So I'm flipping through some old weblog entries, and I run across this one:
So when is it a good idea to use XML for your data? The easy answer is that you should use XML when it is likely to be easier (in the long run) than creating your own parser. Using XML carries some cost. XML is verbose, and parsing is guaranteed to be slower than a custom parser. Why is XML such the rage then? Aside from the hype there is one very good reason to use XML. For many types of data, it is easier to just load the data into a DOM and extract the information from that, than it is to write a custom parser. That means less time spent debugging code, more time spent focusing on the problem at hand.Gotta say, no way. XML isn't just a format designed to avoid having to write a parser; going down this path may seem like a good idea in the beginning, but over time it's eventually going to bite you in the ass in a big way--just ask James Duncan Davidson, the original creator of Ant, who later came to admit that
- He originally chose to use XML as the format for Ant scripts because he didn't want to write a parser, and
- He really regrets it and apologizes to the Java community at large for it.

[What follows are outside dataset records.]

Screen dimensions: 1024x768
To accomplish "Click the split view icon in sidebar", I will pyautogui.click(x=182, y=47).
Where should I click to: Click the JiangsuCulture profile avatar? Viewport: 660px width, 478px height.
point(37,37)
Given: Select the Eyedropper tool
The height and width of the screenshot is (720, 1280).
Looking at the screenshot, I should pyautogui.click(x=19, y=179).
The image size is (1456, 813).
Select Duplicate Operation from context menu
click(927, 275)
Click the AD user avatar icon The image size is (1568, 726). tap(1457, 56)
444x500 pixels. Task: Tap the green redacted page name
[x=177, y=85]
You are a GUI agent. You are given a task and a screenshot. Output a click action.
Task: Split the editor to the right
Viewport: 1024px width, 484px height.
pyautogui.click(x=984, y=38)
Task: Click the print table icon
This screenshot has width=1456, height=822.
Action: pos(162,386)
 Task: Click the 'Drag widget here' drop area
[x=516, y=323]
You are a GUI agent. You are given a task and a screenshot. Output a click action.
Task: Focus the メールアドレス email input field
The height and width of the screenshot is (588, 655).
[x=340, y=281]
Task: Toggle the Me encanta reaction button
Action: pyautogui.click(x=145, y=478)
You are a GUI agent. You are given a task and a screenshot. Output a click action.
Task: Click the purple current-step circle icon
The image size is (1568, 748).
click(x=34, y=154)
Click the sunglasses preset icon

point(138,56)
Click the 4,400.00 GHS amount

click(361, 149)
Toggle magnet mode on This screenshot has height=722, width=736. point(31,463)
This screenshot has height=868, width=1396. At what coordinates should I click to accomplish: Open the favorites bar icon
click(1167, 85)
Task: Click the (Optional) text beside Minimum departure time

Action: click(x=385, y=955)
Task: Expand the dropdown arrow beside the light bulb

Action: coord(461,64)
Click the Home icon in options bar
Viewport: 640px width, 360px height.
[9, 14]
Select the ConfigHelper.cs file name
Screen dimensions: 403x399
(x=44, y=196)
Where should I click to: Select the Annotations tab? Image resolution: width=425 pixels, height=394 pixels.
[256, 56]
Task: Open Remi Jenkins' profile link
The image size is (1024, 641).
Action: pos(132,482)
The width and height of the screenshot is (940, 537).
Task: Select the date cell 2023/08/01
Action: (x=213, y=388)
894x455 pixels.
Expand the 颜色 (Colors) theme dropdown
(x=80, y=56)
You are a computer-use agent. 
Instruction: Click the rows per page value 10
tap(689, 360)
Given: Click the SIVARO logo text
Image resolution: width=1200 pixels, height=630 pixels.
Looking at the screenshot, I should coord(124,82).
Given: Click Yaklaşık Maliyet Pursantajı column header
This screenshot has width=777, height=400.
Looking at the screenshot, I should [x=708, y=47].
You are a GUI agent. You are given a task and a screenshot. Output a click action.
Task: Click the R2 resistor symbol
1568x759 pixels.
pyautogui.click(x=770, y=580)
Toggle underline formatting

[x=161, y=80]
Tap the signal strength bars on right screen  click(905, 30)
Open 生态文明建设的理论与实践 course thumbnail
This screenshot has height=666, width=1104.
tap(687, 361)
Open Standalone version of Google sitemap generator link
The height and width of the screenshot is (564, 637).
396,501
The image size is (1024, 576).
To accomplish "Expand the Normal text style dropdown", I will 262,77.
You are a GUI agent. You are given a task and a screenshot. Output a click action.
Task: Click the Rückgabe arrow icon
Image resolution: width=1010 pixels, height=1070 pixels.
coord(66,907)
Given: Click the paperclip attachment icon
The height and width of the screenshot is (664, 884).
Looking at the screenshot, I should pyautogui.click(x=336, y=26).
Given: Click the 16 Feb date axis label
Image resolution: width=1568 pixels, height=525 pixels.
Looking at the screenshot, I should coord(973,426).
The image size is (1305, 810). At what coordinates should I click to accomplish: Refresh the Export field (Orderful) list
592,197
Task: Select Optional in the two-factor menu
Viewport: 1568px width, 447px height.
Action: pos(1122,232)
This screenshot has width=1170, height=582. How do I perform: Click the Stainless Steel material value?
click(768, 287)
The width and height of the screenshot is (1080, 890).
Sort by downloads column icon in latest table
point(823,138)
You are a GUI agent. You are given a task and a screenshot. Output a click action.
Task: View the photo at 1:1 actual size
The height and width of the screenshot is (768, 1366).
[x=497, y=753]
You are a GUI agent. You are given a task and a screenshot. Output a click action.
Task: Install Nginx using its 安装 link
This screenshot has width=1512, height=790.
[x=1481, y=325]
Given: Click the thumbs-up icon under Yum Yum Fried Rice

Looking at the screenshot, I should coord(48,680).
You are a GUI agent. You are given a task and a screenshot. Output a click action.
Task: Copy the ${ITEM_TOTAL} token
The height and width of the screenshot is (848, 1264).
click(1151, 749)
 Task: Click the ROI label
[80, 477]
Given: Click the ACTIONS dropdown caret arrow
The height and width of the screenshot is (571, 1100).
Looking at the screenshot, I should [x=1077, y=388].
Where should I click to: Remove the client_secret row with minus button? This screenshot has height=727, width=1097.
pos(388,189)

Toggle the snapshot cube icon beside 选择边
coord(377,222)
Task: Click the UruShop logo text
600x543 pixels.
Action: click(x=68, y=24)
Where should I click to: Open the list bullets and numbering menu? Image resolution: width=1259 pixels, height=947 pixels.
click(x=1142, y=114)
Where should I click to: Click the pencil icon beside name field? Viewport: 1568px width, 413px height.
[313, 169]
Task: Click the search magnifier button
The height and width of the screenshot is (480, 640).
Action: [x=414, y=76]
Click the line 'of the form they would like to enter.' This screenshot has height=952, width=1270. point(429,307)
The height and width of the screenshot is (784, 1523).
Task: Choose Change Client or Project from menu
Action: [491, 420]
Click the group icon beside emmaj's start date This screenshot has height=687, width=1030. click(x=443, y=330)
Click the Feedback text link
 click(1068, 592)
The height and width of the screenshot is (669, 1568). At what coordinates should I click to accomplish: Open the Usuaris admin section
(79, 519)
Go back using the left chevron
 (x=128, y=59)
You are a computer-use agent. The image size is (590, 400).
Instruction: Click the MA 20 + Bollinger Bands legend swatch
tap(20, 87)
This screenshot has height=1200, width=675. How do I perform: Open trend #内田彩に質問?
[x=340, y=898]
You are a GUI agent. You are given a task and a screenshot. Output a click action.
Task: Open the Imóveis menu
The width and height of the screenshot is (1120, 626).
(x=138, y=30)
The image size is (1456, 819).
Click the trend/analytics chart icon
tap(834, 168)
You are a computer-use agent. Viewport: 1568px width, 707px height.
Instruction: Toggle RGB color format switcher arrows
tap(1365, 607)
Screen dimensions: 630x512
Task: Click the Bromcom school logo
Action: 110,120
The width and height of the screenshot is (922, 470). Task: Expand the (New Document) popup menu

The problem, in the case of Ant--and its successors, like MSBuild--in using XML is that it is a strictly-hierarchical format, and not everything follows a strictly hierarchical format (even though it might seem to at first). More importantly, XML is a hideously verbose format, and the "self-descriptive" tags that everybody blathers on about are only self-descriptive to carbon-based life forms (and then only if semantically-rich terms are used for the tag names). For example, does this "self-descriptive" XML have any meaning to you?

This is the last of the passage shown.